Associated Press film critic Christy Lemire called Season of the Witch "a supernatural action thriller that's never actually thrilling" and added that "the scenery is drab, the battles are interchangeable, and no one seems particularly interested in being here". According to the Los Angeles Times, critics said that Cage was the primary reason that "this swords-and-sorcery romp is a colossal waste of time".

Andrew Barker of Variety said Season of the Witch was "both overblown and undercooked" and thought the film would have been more fun if it had a sense of humor. He called the film "too inert for midnight-movie schadenfreudists, and not nearly competent enough for even the most forgiving of fantasy fans". Of the film's production value, he said, "Witchs photography, costumes and production design are of good quality; editing, scoring and visual effects are most decidedly not". Tom Huddleston of Time Out London wrote, "Despite its admirably straight face, Season of the Witch is a silly romp through Pythonesque medieval cliché and knockabout Hammer horror with a dash of cut-price Tolkien chucked in to keep things moving". Huddleston criticized Cage's performance but praised Perlman's. The critic concluded, "Season of the Witch is not for everyone: it's creaky, predictable and frequently idiotic. But for a tipsy Saturday night, this should tick all the right boxes".
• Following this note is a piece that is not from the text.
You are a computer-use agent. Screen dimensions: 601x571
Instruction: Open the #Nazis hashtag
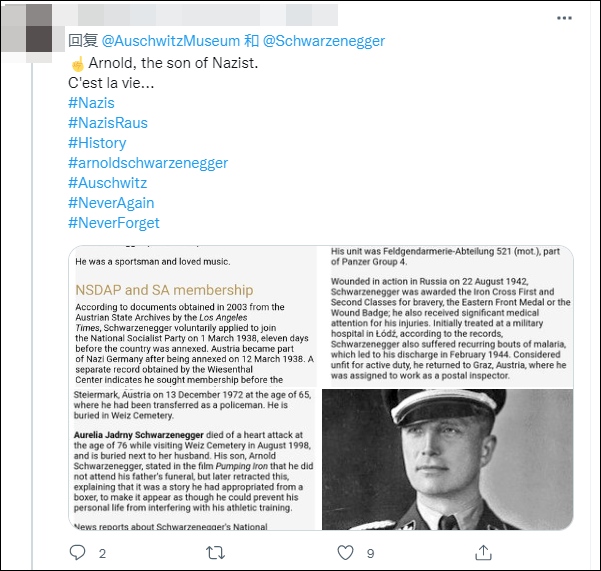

Writing for The Observer, Mark Kermode described it as "like a cross between Michael Reeves's brilliant Witchfinder General and Renny Harlin's abysmal Exorcist: The Beginning, with a fair (if unintentional) sprinkling of Monty Python and the Holy Grail thrown in for good measure... It's all utter balderdash from start to finish, with everyone sporting terrible period haircuts, and characters appearing and disappearing in a manner which suggests that the editors' minds were on other things; namely, the big finale which is, sadly, a bit rubbish". Salons Andrew O'Hehir thought the film "resembles a Hollywood-by-way-of-Hungary remake of Ingmar Bergman's The Seventh Seal filtered through the B-movie aesthetic of, say, Roger Corman". O'Hehir wrote, "Season of the Witch is an unremitting schlockfest, full of blood and filth, bloated, purulent corpses, ghastly one-eyed witches and undead monks. If there were more such Corman-esque thrills and chills, and a whole bunch less ponderous Bergman references, we'd all be better off".

===Accolades===
The film earned a Razzie Award nomination for Nicolas Cage as Worst Actor, but lost to Adam Sandler for Jack and Jill and Just Go with It.